SELECTED PASSAGE:
********************
Martyn Pedler
Posts Tagged muzak
Mama’s Got a Squeeze Box
I’ve recently been rewatching the short-lived and fondly remembered teen drama Freaks and Geeks. (If you haven’t, you really should. It’s great.)
In one episode, Lindsay Weir (Linda Cardellini) is trying to convince her parents to let her go to an upcoming concert by The Who. They decide to listen to one of the band’s albums first to see if they approve and, inevitably, find themselves interpreting the lyrics to Squeeze Box.
“Mama’s got a squeeze box, Daddy never sleeps at night / She goes in and out and in and out and in and out and in and out…”
Her father isn’t impressed: “Just keep those boys away from your accordion!”
It got me thinking, though, about all the ways to secretly describe getting some in song. First some rules, though, because what’s sex talk without rules? (Chaos, that’s what.) If we’re just talking about the sex act itself, then we disqualify other kinds of dirty euphemisms. All those songs that are bragging about a particular body part, for instance.
And we also discount artists who seem happier letting their lyrics stand naked than dressing them in metaphors. Missy Elliott’s Work It? Prince’s Mad Sex? I’m looking at you. I mean, hip-hop seemed to run out of metaphors – and spellcheckers – even before it reached Nelly’s Hot In Herre. “It’s gettin’ hot in here,” he crooned. “So take off all your clothes.”
(That’s just cause and effect, baby.)
What’s left is often A) edible, from 50 Cent’s Candy Shop to Warrant’s Cherry Pie. Peter Gabriel’s Sledgehammer asked us to “Open up your fruit cage / Where the fruit is as sweet as can be.”
********************
INFORMATION SHOWN:
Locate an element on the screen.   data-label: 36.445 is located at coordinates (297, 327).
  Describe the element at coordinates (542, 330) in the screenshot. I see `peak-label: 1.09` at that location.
********************
WHAT YOU NEED TO DO:
**1.** Name every song title mentioned in the post about euphemistic song lyrics.
**2.** Carry the post about euphemistic song lyrics forward from its final sentence.
The material that accompanies this post is not required for what follows.

RESPONSES IN ORDER:
**1.** Squeeze Box, Work It, Mad Sex, Hot In Herre, Candy Shop, Cherry Pie, Sledgehammer

**2.**
Or B) automotive. R. Kelly – whose Bump and Grind became a part of everyday speech – gave us the unforgettable gift of Ignition. “Girl, please let me stick my key in your ignition”. “Girl, back that thing up so I can wax it, baby.” And Grace Jones’ post-disco classic Pull Up To The Bumper is hilariously dirty: “Pull up to my bumper baby / In your long black limousine / Pull up to my bumper baby / And drive it in between.”
If wikipedia is to be believed, Pull Up To The Bumper was used on a children’s TV channel in 2002, and no one seemed to care. The thinnest metaphorical veil is usually enough to get away with anything. Remember Madonna’s performance at the Haiti telethon? It marked the moment where the whole world seemed convinced that Like A Prayer is actually about, you know, praying.
Once enough time has gone by, you don’t even need to disguise your lyrics. Familiarity turns everything to muzak. I remember hearing Lou Reed’s Walk On The Wild Side playing in my local supermarket. No one heard: “But she never lost her head / Even when she was giving head…”
Everyone heard: “Doo doo doo doo doo doo doo doo doo…”
- I'm the comic book columnist for Bookslut, the film critic for Triple J Magazine, and mid-Ph.D. on superhero stories. Here's where I write about all kinds of popular culture.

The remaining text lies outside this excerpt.